Backward call produces RuntimeError at the second iteration

user111 · March 24, 2019, 4:54pm

Hello. I am not sure why my code produces the error. I dont think that I should use the retain_graph=True feature but I am not sure how else to fix my problem.

It works good the first time but for some reason it tries to go to the old graph even though I calculate all tensors from the loss function new. I would assume that the problem is because of the Trajectory object (net_outcome_values and net_probs have required_grad=True), but I am not sure how to fix it. Any help is greatly appreciated!
Error: RuntimeError: Trying to backward through the graph a second time, but the buffers have already been freed. Specify retain_graph=True when calling backward the first time.

Kushaj · March 26, 2019, 10:50am

It is pytorch fault for this. When you call .backward() pytorch deleted all the intermediate results, so as to preserve memory, which also results in the deletion of the computation graph. In your example you first created your computation graph, then you called lossfn.backward(), after that you don’t have the graph and so not gradients can flow.

To avoid this situation you should use retain_graph=True at the last step i.e. lossfn.backward(retain_graph=True), just remember to zero your gradients before that.
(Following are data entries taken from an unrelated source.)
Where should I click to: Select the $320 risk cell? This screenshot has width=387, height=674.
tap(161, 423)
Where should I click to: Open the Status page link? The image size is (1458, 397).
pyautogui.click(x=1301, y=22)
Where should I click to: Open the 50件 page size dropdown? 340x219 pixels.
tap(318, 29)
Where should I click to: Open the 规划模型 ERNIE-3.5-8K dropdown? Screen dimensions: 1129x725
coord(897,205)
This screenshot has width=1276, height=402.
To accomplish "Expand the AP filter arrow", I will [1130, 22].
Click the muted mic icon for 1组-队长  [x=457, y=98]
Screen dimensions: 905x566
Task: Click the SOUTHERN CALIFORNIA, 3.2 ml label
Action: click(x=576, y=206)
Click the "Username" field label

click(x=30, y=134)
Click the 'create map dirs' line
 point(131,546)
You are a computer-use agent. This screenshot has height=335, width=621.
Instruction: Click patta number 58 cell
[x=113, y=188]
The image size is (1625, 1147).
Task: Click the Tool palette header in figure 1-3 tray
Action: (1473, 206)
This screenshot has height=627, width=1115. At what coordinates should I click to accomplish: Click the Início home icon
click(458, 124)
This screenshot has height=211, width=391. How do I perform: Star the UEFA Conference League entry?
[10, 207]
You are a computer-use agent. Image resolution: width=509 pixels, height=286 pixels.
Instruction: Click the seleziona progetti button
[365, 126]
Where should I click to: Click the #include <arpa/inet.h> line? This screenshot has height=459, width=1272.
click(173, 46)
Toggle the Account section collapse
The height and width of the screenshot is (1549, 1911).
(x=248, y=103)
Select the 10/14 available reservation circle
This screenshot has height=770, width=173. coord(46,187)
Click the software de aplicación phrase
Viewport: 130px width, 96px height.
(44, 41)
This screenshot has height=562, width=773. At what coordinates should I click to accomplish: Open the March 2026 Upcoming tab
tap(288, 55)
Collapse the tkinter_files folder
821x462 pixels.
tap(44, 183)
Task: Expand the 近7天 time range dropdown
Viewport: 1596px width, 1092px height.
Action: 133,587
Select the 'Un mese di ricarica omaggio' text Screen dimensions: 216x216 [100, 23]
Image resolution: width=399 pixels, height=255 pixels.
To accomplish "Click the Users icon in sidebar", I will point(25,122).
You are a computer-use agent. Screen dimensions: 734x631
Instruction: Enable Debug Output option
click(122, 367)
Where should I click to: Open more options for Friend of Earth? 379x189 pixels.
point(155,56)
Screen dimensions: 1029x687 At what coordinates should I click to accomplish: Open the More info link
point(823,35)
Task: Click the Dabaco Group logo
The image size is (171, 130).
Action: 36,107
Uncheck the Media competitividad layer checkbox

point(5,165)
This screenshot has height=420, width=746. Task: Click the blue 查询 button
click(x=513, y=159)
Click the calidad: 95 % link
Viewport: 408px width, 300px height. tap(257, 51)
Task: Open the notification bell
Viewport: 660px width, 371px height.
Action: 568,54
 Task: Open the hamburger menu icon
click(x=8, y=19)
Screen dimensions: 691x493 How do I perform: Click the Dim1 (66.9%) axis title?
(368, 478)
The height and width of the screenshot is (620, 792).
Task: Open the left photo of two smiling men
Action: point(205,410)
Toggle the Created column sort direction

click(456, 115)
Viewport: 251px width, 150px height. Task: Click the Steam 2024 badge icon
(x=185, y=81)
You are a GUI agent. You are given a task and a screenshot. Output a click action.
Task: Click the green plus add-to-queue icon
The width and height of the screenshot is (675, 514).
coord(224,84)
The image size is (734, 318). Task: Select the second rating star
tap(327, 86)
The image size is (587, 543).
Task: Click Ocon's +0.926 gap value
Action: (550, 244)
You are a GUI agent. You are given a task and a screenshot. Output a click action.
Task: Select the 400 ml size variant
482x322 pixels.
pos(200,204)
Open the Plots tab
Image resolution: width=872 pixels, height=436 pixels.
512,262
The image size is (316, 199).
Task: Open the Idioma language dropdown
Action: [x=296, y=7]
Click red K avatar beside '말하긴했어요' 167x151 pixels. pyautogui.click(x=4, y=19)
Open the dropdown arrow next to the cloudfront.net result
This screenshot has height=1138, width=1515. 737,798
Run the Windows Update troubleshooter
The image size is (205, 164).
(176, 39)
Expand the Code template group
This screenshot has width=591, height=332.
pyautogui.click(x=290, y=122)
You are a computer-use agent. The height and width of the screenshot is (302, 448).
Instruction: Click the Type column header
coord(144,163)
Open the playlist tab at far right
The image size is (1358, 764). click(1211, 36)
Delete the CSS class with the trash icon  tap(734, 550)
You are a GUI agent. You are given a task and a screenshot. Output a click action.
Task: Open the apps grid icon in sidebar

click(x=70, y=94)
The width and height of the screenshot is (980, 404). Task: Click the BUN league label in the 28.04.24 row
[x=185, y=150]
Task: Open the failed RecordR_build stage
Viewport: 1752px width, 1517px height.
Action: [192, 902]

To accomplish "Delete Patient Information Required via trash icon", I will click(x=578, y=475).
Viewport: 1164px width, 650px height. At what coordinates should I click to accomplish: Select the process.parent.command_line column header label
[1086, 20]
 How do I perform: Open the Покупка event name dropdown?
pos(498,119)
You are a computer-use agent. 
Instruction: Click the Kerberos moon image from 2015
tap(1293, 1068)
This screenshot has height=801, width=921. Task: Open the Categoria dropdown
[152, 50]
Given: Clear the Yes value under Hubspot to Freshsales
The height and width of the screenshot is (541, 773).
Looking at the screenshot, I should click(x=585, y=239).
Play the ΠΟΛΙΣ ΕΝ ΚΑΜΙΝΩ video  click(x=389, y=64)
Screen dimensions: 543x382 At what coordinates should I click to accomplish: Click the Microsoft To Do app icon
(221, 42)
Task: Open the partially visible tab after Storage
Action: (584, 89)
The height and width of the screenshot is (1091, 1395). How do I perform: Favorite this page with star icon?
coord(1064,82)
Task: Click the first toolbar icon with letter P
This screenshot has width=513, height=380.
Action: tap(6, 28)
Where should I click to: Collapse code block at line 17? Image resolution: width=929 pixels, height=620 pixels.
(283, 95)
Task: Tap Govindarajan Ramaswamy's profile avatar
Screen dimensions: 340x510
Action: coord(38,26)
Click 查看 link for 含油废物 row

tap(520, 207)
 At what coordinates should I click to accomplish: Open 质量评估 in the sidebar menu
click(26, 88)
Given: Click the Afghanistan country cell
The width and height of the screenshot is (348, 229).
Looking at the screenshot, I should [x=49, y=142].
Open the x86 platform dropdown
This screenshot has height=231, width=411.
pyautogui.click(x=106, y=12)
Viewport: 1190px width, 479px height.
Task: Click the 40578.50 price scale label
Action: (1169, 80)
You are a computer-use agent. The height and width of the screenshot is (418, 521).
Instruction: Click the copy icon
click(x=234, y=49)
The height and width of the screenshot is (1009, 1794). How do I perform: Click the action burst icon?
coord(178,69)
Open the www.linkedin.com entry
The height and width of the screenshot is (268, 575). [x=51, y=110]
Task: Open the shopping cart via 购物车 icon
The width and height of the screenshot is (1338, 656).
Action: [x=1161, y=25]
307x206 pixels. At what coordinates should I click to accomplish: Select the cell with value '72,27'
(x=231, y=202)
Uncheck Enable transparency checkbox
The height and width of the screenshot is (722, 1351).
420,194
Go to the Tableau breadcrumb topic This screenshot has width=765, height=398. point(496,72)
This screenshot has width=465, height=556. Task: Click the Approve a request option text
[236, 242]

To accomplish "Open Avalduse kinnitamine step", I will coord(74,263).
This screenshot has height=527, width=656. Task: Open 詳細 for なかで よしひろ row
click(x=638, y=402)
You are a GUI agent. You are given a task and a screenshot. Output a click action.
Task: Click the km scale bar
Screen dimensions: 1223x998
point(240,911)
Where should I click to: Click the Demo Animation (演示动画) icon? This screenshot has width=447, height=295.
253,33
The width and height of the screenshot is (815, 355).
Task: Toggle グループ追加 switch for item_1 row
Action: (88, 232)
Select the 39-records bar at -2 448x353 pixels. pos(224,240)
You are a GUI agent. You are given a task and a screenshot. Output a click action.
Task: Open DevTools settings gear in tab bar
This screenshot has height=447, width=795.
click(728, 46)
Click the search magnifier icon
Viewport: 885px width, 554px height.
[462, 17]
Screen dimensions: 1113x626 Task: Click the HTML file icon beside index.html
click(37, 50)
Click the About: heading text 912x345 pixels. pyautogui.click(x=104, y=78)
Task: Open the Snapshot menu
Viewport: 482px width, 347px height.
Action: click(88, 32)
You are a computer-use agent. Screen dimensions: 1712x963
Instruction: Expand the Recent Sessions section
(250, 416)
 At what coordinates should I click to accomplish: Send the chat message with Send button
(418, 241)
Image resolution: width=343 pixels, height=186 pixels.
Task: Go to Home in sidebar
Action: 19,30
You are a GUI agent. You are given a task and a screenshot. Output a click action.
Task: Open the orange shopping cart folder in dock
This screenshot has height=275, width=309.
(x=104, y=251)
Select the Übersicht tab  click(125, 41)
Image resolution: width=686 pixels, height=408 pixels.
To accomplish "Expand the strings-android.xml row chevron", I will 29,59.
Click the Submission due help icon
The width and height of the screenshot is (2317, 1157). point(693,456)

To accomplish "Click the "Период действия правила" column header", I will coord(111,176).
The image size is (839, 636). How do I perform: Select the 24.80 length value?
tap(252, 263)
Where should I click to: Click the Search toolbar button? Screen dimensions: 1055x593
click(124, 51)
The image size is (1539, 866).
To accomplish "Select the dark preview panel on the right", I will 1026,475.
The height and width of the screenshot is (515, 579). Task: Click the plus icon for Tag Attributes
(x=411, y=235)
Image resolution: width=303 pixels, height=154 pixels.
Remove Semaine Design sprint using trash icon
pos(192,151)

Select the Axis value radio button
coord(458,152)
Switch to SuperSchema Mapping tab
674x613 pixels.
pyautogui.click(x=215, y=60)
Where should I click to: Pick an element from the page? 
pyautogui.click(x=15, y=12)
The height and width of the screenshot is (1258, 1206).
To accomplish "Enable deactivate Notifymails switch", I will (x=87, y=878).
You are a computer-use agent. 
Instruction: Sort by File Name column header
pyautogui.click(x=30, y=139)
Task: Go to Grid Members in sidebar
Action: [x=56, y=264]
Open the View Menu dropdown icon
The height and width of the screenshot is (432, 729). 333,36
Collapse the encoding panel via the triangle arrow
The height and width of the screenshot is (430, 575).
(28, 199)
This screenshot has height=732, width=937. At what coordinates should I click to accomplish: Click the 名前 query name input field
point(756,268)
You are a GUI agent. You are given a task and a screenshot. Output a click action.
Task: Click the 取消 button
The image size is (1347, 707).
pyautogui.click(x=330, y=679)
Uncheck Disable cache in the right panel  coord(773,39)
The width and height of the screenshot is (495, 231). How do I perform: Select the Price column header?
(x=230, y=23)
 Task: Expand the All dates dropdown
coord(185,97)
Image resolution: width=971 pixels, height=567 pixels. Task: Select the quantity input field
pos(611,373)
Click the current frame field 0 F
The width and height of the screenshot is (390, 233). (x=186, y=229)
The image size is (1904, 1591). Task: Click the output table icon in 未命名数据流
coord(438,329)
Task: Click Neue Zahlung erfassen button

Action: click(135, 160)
user111 · March 30, 2019, 1:54pm

Hey, so the problem is that I only take a part of the net_outcome_values. So when I want to take another batch of that tensor pytorch already backpropagated through that and the error is thrown. I solved the problem by calculating each v and the net_probs directly there and dont save them earlier in my program.
Still, the question remains: If I have a problem where I need to save the network outputs earlier and want to sample them in batches, is my only option to use retain_graph=True ? Is there even such a use case?
I tried retain_graph=True but the time stacked up so fast to a point where it was not possible to use this method.
Thanks for your answer though, really appreciate it!